· 3 min de leitura

O Mal Não Existe

O filme “O Mal Não Existe”, dirigido por Ryusuke Hamaguchi, nos leva a refletir sobre procedimentos, ritos, diálogos e normas que seguimos sem qualquer materialidade ou propósito, em contraste com aqueles que trazem coesão, consciência e pertencimento. Os ritos podem esvaziar ou preencher.

Na fábula, há um descompasso claro entre os moradores da vila de Mizubiki, em Tóquio, e aqueles que chegam para construir um acampamento de “luxo” destinado a pessoas da cidade que buscam se conectar com a natureza. Eis o primeiro descompasso: em vez de vivenciar a natureza, os turistas se isolariam em cápsulas de conforto e luxo. O rito que se vende é sair da cidade e relaxar. Compra-se o rito, não o contato com a natureza ou a experiência prometida.
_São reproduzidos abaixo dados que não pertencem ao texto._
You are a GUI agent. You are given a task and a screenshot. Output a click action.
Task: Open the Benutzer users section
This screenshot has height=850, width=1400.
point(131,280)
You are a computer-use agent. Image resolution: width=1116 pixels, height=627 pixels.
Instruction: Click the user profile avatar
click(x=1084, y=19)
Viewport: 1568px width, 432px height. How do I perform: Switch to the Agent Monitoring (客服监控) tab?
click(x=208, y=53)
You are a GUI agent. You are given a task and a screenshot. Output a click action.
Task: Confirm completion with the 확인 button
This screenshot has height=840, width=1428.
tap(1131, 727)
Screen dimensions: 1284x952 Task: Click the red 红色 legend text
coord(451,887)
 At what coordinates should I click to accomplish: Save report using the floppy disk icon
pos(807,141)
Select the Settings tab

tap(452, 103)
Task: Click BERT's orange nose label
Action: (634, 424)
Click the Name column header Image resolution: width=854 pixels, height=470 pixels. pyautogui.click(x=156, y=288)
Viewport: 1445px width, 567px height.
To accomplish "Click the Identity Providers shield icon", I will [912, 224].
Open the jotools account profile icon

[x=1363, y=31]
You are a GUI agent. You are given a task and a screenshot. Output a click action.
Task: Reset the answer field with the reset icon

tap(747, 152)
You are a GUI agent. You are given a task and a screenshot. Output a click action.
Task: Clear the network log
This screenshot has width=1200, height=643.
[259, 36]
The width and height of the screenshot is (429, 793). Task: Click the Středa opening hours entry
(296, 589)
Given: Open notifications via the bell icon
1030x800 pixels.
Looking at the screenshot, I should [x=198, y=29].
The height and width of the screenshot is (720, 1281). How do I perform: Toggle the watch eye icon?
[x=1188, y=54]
Os recém-chegados para apresentar o empreendimento à comunidade desconhecem a realidade da vila e não possuem autonomia para adaptar o projeto conforme as demandas da comunidade. Os problemas apresentados pelos moradores são levados ao dono do novo empreendimento pelos funcionários, por meio de uma reunião online, realizada de dentro de um carro. Entre múltiplos compromissos, ele apresenta fórmulas prontas para lidar com os questionamentos, mas que não levam a nenhuma resolução. São oferecidas soluções padronizadas de gestão de risco que mascaram a intenção oculta (ou explícita) de manter o que já estava estabelecido desde o início. O rito é cumprido e cumpre sua função.

Por outro lado, enquanto os ritos da cidade, do dono do empreendimento e dos funcionários são vazios, a rotina aparentemente calma da vila não é. Os ritos da comunidade trazem equilíbrio e coesão, revelando o contraste com a superficialidade das soluções propostas pela empresa. O rito da comunidade se confunde com o rito da natureza. Não sem intervenção. Como disse o líder da vila, todos intervimos na natureza; o grande desafio é manter o equilíbrio. Equilíbrio que é mantido por uma regra básica: o que acontece no alto afeta quem está embaixo. Se poluímos no topo do curso da água, quem está embaixo será afetado, mesmo que não tenha contribuído com a poluição.

Essa lição pode ser pensada no âmbito individual de um empreendimento e comunidade, mas também no contexto entre países. Se pensarmos na crise climática, a lição vem sendo defendida há anos pelo Sul Global: o crescimento desenfreado dos países do Norte Global nas últimas décadas afetou o Sul Global, mesmo que ele não tenha contribuído na mesma proporção. Trata-se do que chamo de soberania relacional. A autonomia de um Estado depende das circunstâncias históricas, políticas e econômicas, assim como das relações com outros Estados. Mesmo sendo reconhecido internacionalmente como soberano, o Estado que sofre o dano (poluição) não é livre para decidir como deseja ou planeja, já que a atuação de outro Estado poluidor limita suas condições de ação e as condições de vida de seus cidadãos. A autonomia de um Estado não depende exclusivamente de sua autoafirmação enquanto soberano e de sua ingerência no espaço territorial. O Estado não é soberano para agir como quiser, pois está condicionado pelas relações e ações de outros Estados e atores no âmbito internacional. Nenhum Estado é autossuficiente. O que acontece no topo afeta desproporcionalmente quem está embaixo.